# Happy Birthday, LP!



## Cooking Goddess (Oct 4, 2017)

Wishing you happiness and health today and every day! Best wishes in the coming year.


----------



## PrincessFiona60 (Oct 4, 2017)

Happy Birthday LP!!!


----------



## LPBeier (Oct 4, 2017)

Thanks you PF and CG! I am still 5 minutes younger here but where you both are I am my new age! 

CG I love the purple butterfly - two of my favourite things in one!


----------



## Andy M. (Oct 4, 2017)

Happy Birthday!


----------



## GotGarlic (Oct 4, 2017)

Have a wonderful birthday, LP!


----------



## Josie1945 (Oct 4, 2017)

Happy Birthday LP


Josie


----------



## Dawgluver (Oct 4, 2017)

Happy Birthday, LP!!


----------



## bethzaring (Oct 4, 2017)

The happiest of Birthdays to you  LP!!


----------



## Kaneohegirlinaz (Oct 4, 2017)

Hauoli la hanau Lydia!!


----------



## medtran49 (Oct 4, 2017)

Happy Birthday LP!


----------



## Whiskadoodle (Oct 4, 2017)

A most happy birthday to you.


----------



## LPBeier (Oct 5, 2017)

Thank you, everyone! I had a very special day. I wasn't sure what to expect as it has only been a week since we lost Violet; however, I felt her with me as I do every day.

I went for coffee with a new friend I met at the dog park and her adorable labradoodle, Wilson. I used my walker for the first time past the park and I realize there is a whole big world out there. I can finally see the walker as aid rather than a sign I am old and crippled.

Then TB took me to the restaurant of my choice which is a local fish and chips place very close to home. 

Then we went home to enjoy some of the beautiful fruit flan he got as my birthday cake. A perfect choice!


----------



## Uncle Bob (Oct 5, 2017)

Dog-gone US Mail. I just got my invitation today!!! 
Sorry I didn't make the party!! Hope you had a great burfday Miss Laurie!


----------



## msmofet (Oct 5, 2017)

Happy Birthday LP!


----------



## Cheryl J (Oct 5, 2017)

Happy birthday, LP!!


----------



## LPBeier (Oct 6, 2017)

Uncle Bob said:


> Dog-gone US Mail. I just got my invitation today!!!
> Sorry I didn't make the party!! Hope you had a great burfday Miss Laurie!

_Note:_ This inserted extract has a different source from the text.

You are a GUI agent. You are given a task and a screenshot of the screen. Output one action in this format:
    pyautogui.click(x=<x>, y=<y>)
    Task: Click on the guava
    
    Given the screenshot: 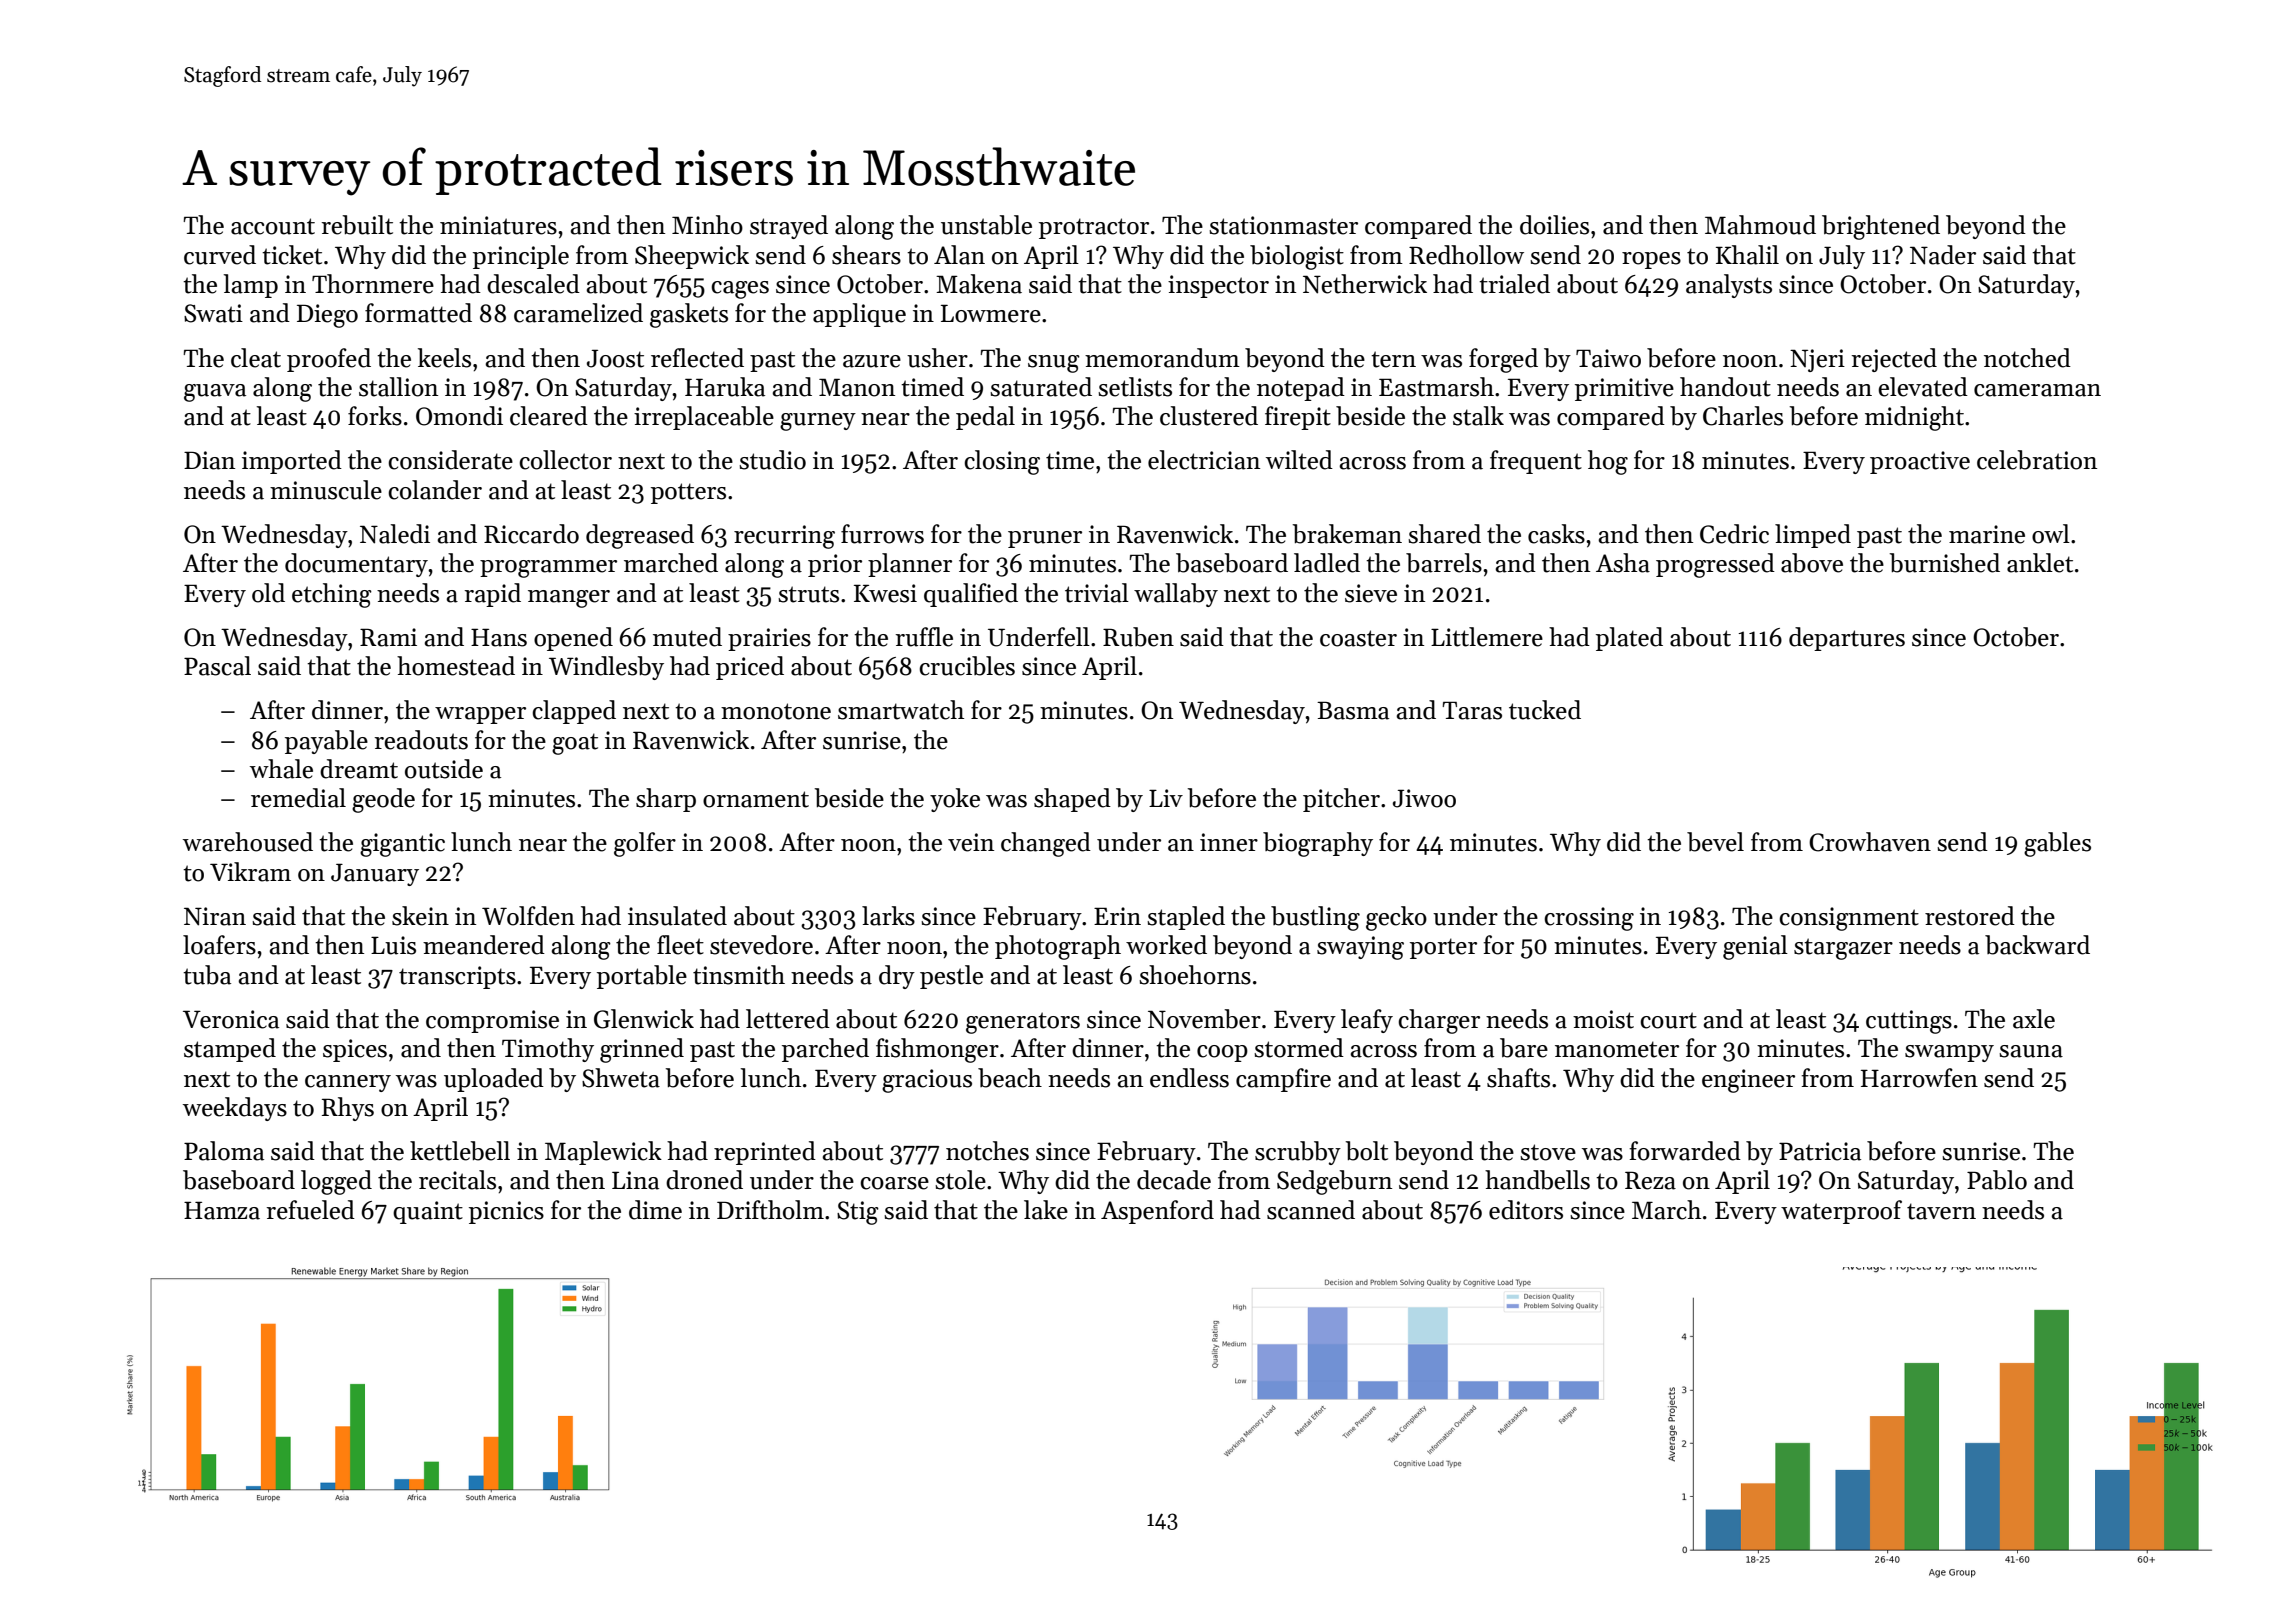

Uncle Bob, you have a standing invitation so you can drop in anytime! - I saved a plate of peppermints for you by the way!


----------



## buckytom (Oct 6, 2017)

Happy belated Birthday, Lydia!


----------



## Uncle Bob (Oct 6, 2017)

LPBeier said:


> Uncle Bob, you have a standing invitation so you can drop in anytime! - I saved a plate of peppermints for you by the way!



Oh yum, yum!! I will forever think of you when I think of peppermints!
(((((((Miss Laurie)))))))


----------



## tinlizzie (Oct 7, 2017)

Best wishes for a happy year ahead, LP.


----------